Under the arrangement, GanongBio – one of the largest egg producer in South Korea – will be in charge of manufacturing and distributing the mung bean-based JUST Egg in South Korea.
The deal was announced by Jordan Tetrick, director of JUST’s business development during a keynote presentation at the Global Food Trend and Tech Conference held in conjunction with Seoul Food 2019.
Besides South Korea, JUST is also working on similar manufacturing and distribution relationships for JUST Egg in North America, Latin America, Europe and other parts of Asia such as China and India, FoodNavigator-Asia understands from Andrew Noyes, the firm's head of global communications.
Outside of the US, JUST previously struck a deal with Italian egg producer and distributor Eurovo Group and German poultry firm PHW Group for production and distribution of JUST Egg.
Official China launch
The firm also recently officially launched JUST Egg in China during a media conference in Shanghai. JUST Egg is launched on both offline and online channels, such as JD.com and Alibaba’s fresh grocery retail store Fresh Hippo.
On JD.com, a three-pack JUST egg is sold at RMB$259.00 (USD $37) or USD 12.50 per bottle.
At this stage, the product is imported from the North America. However, as seen in the case of South Korean partnership, Noyes said it has been engaging downstream manufacturing partners across Asia.
Subsequently, this will lead to lower prices, since the product is bottled and distributed in these regions.
The other retail partners include City Super and Ole’ supermarket.
Sustainable eating is becoming part of a national dialogue, which in turn drives consumers’ interest and acceptance in plant-based food, according to JUST.

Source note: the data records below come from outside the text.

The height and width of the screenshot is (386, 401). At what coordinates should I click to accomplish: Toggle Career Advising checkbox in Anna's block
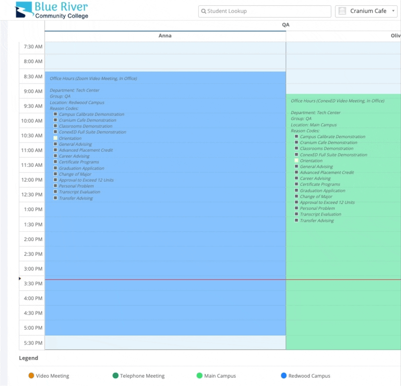(x=56, y=156)
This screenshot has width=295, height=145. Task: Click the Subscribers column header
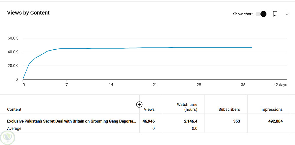(x=229, y=109)
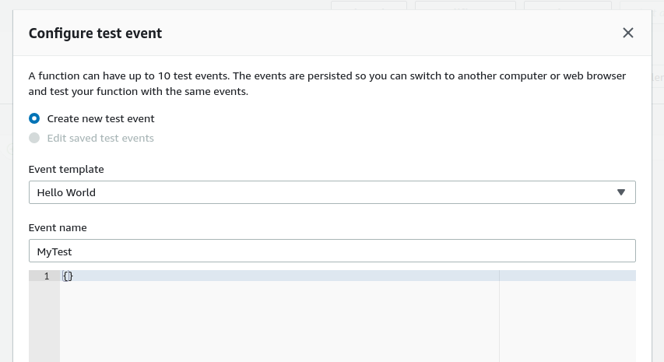The image size is (664, 362).
Task: Focus the Event name field containing MyTest
Action: coord(332,251)
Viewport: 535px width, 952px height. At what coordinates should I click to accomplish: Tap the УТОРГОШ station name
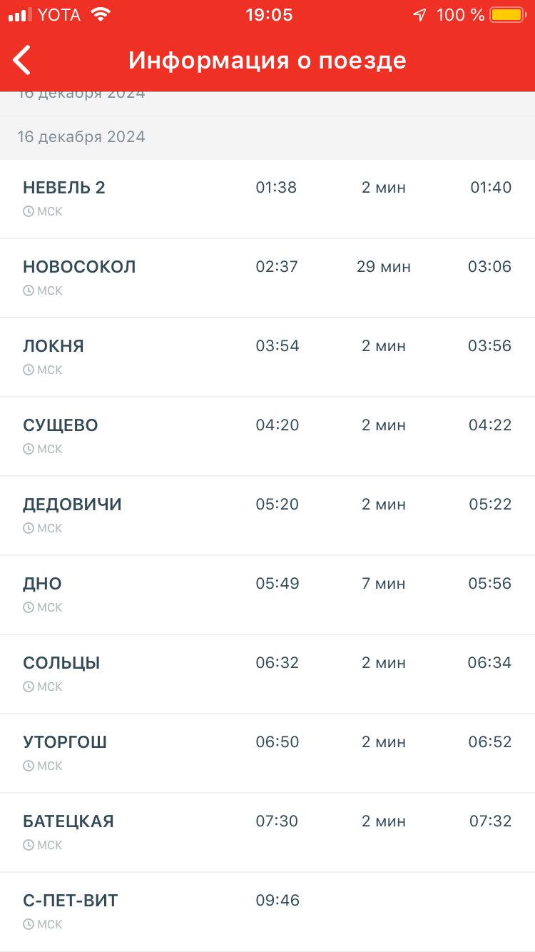(65, 742)
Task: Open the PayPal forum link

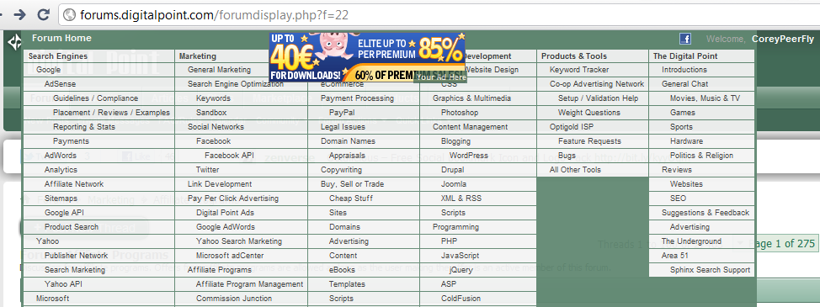Action: [342, 112]
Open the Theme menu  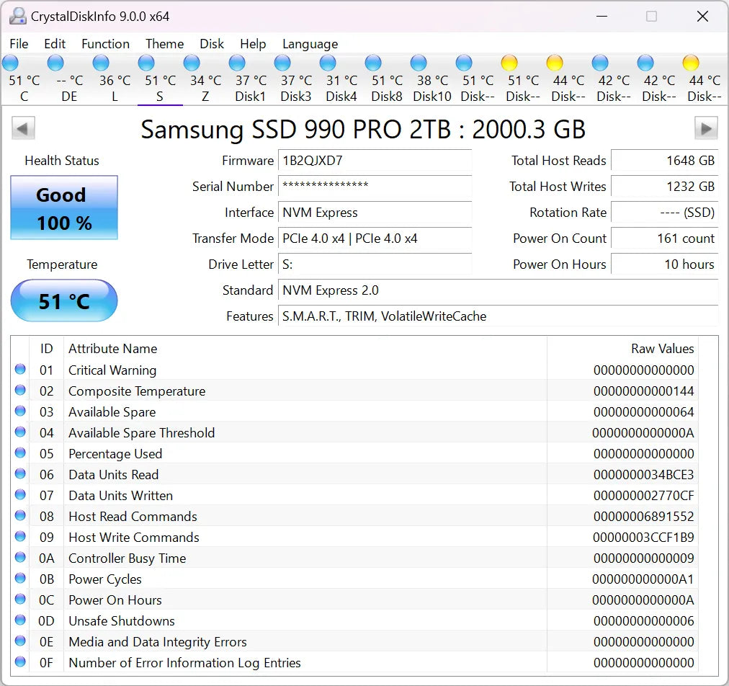(x=164, y=44)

“Plant-based foods are increasing in popularity among Chinese consumers and more sustainable eating is becoming part of a national dialogue about the feeding the country in the future,” Noyes said.
Previously, it was also reported that the Chinese – especially those who are highly educated with high income – are more willing to buy plant-based and clean meat when compared to the Americans and Indians.
However, major beverage maker Nongfu Spring begged to differ as seen from their experience selling plant-based yogurt.
It shared that there was a need to justify the price of plant-based food as Chinese consumers usually expect a lower price for plant-based products as compared to meat-based products.